In this notebook we develop an algorithm to find the convex hull (and show examples of how to use matplotlib plotting). The first thing to do is decide how we will represent the objects of interest:

  • Point: We'll define a class such that Point(3, 4) is a point where p.x is 3 and p.y is 4.
  • Set of Points: We'll use a Python set: {Point(0,0), Point(3,4), ...}
  • Polygon: We'll represent a polygon as an ordered list of vertex points.

First, get the necessary imports done:

In [1]:
from __future__ import division, print_function

%matplotlib inline 
import matplotlib.pyplot as plt
import collections
import random
import math

Points and Sets of Points

I'll define the class Point as a named tuple of x and y coordinates, and Points(n) as a function that creates a set of n random points.
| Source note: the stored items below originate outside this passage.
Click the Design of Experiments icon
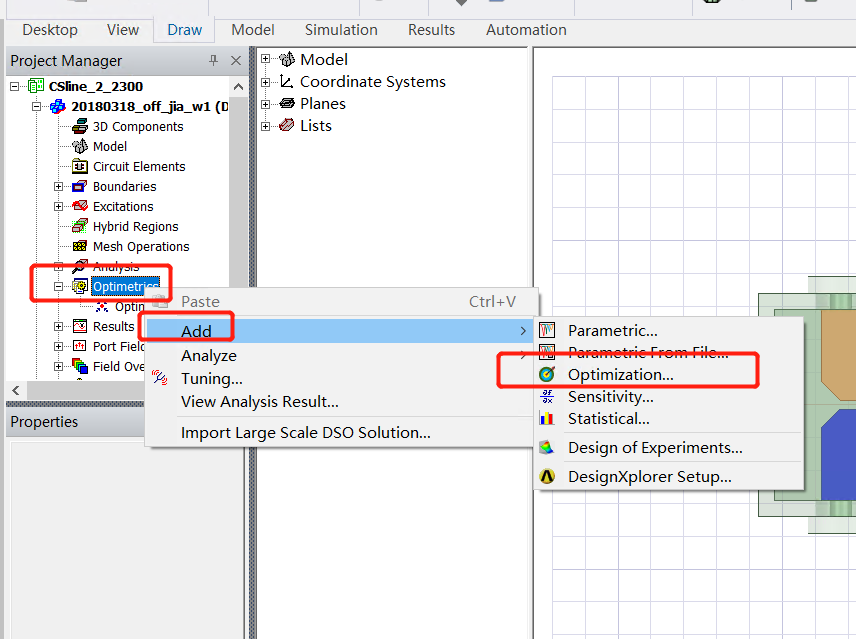pos(546,448)
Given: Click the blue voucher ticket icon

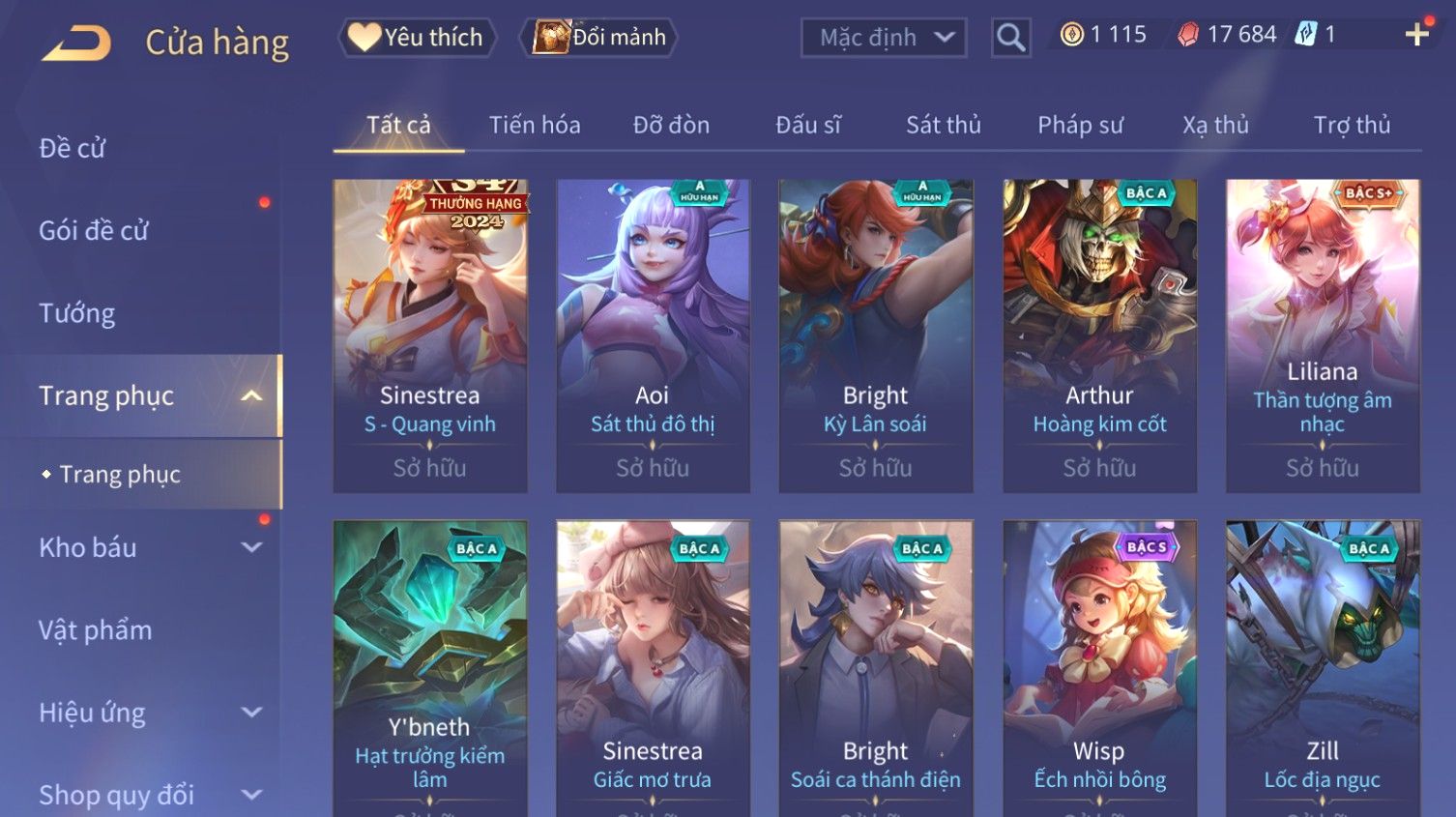Looking at the screenshot, I should [1306, 35].
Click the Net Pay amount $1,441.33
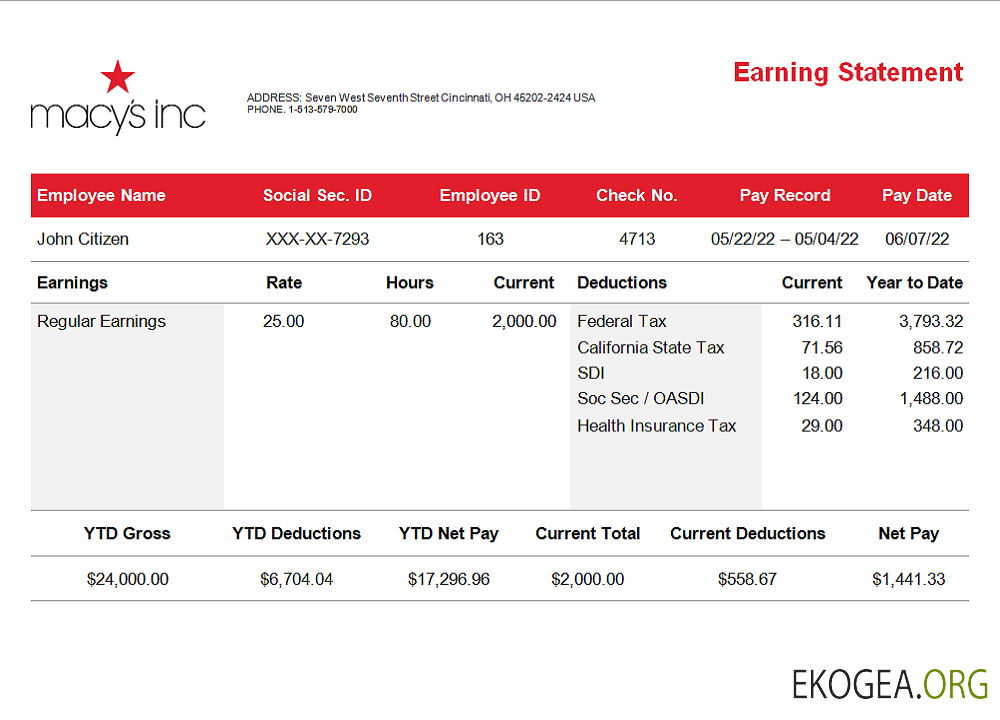 (x=908, y=579)
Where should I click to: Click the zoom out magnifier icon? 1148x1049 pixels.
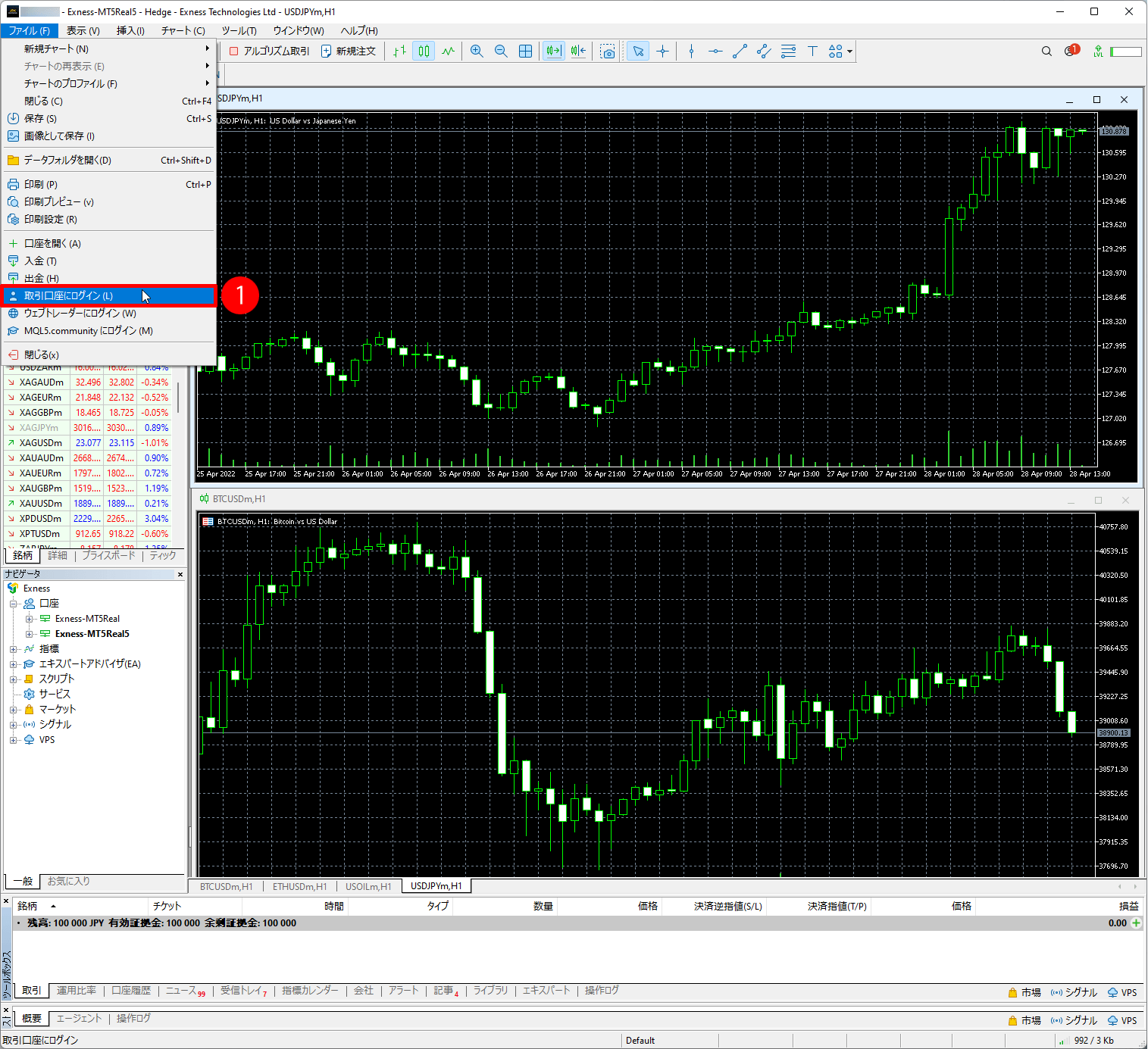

There are two complications to the function Points(n):

  1. A second optional argument is used to set the random seed. This way, the same call to Points will return the same result each time. That makes it easier to reproduce tests. If you want different sets of points, just pass in different values for the seed.
  2. Since matplotlib plots on a 3×2 rectangle by default, the points will be uniformly sampled from a 3×2 box (with a small border of 0.05 on each edge to prevent the points from bumping up against the edge of the box).
In [2]:
Point = collections.namedtuple('Point', 'x, y')

def Points(n, seed=42):
    "Generate n random points within a 3 x 2 box."
    random.seed((n, seed))
    b = 0.05 # border
    return {Point(random.uniform(b, 3-b), random.uniform(b, 2-b)) 
            for _ in range(n)}
In [3]:
{Point(x=0.15172583449638682, y=1.6108693392839208),
 Point(x=0.968326330695687, y=1.3139550880088586),
 Point(x=1.3508070075242857, y=0.22290610532132638)}

Visualizing Points and Line Segments

Now let's see how to visualize points; I'll define a function plot_points. We will want to be able to see:

  • The points themselves.
  • Optionally, line segments between points. An optional style parameter allows you to specify whether you want lines or not, and what color they should be. This parameter uses the standard style format defined by matplotlib; for example, 'r.' means red colored dots with no lines, 'bs-' means blue colored squares with lines between them, and 'go:' means green colored circles with dotted lines between them. The lines go from point to point in order; if you want the lines to close back from the last point to the first (to form a complete polygon), specify closed=True. (For that to work, the collection of points must be a list; with closed=False the collection can be any collection.)
  • Optionally, labels on the points that let us distinguish one from another. You get labels (integers from 0 to n) if you specify labels=True.
In [4]:
def plot_points(points, style='r.', labels=False, closed=False): 
    """Plot a collection of points. Optionally change the line style, label points with numbers, 
    and/or form a closed polygon by closing the line from the last point to the first."""
    if labels:
        for (i, (x, y)) in enumerate(points):
            plt.text(x, y, '  '+str(i))
    if closed:
        points = points + [points[0]]
    plt.plot([p.x for p in points], [p.y for p in points], style, linewidth=2.5)
    plt.axis('scaled'); plt.axis('off')

Here's an example:

In [5]:


We want to make a convex hull, so we better have some way of determining whether a polygon is convex. Let's examine one that is:

In [6]:
octagon = [Point(-10, 0), Point(-7, -7), Point(0, -10), Point(+7, -7), 
           Point(+10, 0), Point(+7, +7), Point(0, +10), Point(-7, 7)]
plot_points(octagon, 'bs-', labels=True, closed=True)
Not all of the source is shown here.